| Objetivo do exercício |
Indique todas as pessoas citadas pelo nome no texto sobre a guerra civil na Síria.

| Texto de leitura |
- - -

O leitor habitual
deste blog não terá esquecido a sua extensa cobertura da guerra civil na Síria. A
aliança rebelde síria, com o apoio da Liga Árabe, àquele momento dava grandes
indicações de que poderia sair vencedora, forçando ao exílio (e talvez ao T.P.I.) , o ditador Bashar
al-Assad.
Mas a natureza
abomina o vácuo e Assad, contra toda expectativa, logrou sobreviver aos ataques
dos sírios livres. Com a falta de apoio à sua causa – mormente de Barack Obama,
que contrariou a seu tempo recomendação nesse sentido da então Secretária de
Estado, Hillary Clinton, e de todos os demais chefes de órgãos ligados à
segurança americana, a guerra civil naquele país, e sobretudo o poder de ataque da Liga
Rebelde, regrediu.

- - -

| Listagem apresentada |
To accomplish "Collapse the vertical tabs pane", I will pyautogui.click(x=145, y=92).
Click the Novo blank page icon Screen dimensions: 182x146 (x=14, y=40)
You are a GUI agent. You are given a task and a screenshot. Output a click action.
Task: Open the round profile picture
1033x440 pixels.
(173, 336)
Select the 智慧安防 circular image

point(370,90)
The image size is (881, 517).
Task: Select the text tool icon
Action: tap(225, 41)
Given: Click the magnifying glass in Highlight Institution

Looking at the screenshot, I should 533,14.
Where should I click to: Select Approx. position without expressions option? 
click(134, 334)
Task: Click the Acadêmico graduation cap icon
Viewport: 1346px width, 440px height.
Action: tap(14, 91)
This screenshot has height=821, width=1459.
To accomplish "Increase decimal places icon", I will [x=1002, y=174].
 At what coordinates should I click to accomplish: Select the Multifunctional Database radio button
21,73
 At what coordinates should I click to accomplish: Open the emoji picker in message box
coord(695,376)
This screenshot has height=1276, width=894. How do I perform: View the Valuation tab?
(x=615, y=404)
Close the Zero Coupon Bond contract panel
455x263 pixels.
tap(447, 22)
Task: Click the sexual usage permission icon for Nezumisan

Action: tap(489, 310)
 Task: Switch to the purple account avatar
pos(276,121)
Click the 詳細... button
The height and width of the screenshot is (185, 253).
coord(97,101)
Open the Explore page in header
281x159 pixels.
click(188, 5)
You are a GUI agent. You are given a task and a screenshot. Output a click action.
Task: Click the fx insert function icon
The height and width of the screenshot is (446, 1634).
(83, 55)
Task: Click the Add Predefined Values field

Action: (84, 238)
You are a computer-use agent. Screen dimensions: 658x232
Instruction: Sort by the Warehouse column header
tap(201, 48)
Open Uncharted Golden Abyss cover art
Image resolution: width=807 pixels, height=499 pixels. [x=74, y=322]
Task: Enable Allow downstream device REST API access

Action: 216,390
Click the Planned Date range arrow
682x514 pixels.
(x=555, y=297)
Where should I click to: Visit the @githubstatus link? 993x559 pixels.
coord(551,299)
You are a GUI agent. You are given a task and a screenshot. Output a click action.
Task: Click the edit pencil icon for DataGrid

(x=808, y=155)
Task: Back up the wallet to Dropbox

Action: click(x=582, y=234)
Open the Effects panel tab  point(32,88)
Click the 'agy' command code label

- - -

| Resposta da tarefa |
Bashar al-Assad, Barack Obama, Hillary Clinton